■ Texto de lectura ■
————————
Te quiero y por eso llevo tu collar
La importancia de lo material en un contexto no consumista
Siempre llevo puesto un anillo en el dedo anular de la mano derecha. De plata, con piedra de amatista. Una sortija preciosa, fina, elegante y con más de siete años en mi posesión que ha hecho que mi dedo sea cada vez más delgado, amoldándose a la forma y al peso - casi ínfimo - al llevarlo durante lo que son 2555 días. Lo conseguí en el mercado de Navidad de mi ciudad natal. Me lo regaló mi madre. No recuerdo cuánto le costó - íbamos en familia cuando lo compró -, quizá 20 euros, creo que un poco menos.
————————
■ Datos proporcionados ■
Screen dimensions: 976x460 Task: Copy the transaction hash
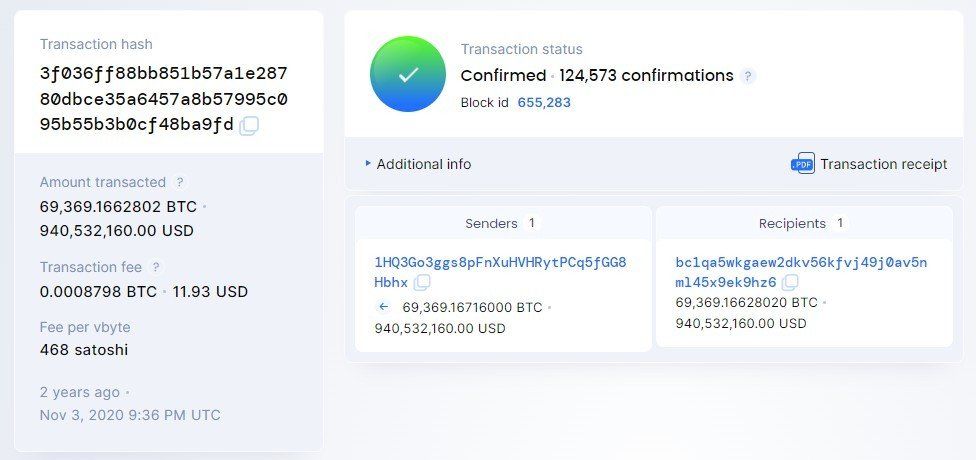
————————
■ Enunciado ■
Continúa el texto sobre el anillo de plata con amatista a partir de la última frase que aparece.

■ Resultado del ejercicio ■
El otro día creí haberlo perdido. Durante el viaje de la casa de mi pareja a la mía - que son unos diez minutos caminando - no me di cuenta de que no lo tenía. Fue cuando llegué a mi piso que noté un vacío casi universal en todo mi cuerpo. Era como si me faltara el dedo entero. No notarlo fue como una ola de ansiedad y miedo a partes iguales que me recorrió de los pies a la cabeza. Había perdido un anillo, pero sentí como si hubiera defraudado a mi madre.

No sé cuántos objetos tengo. Pueden ser quinientos o mil, incluso más. Sí sé, sin embargo, los que metería en mi kit de supervivencia si de repente tuviera que irme de casa con cuatro cosas. Ese anillo, sin duda, sería una de ellas.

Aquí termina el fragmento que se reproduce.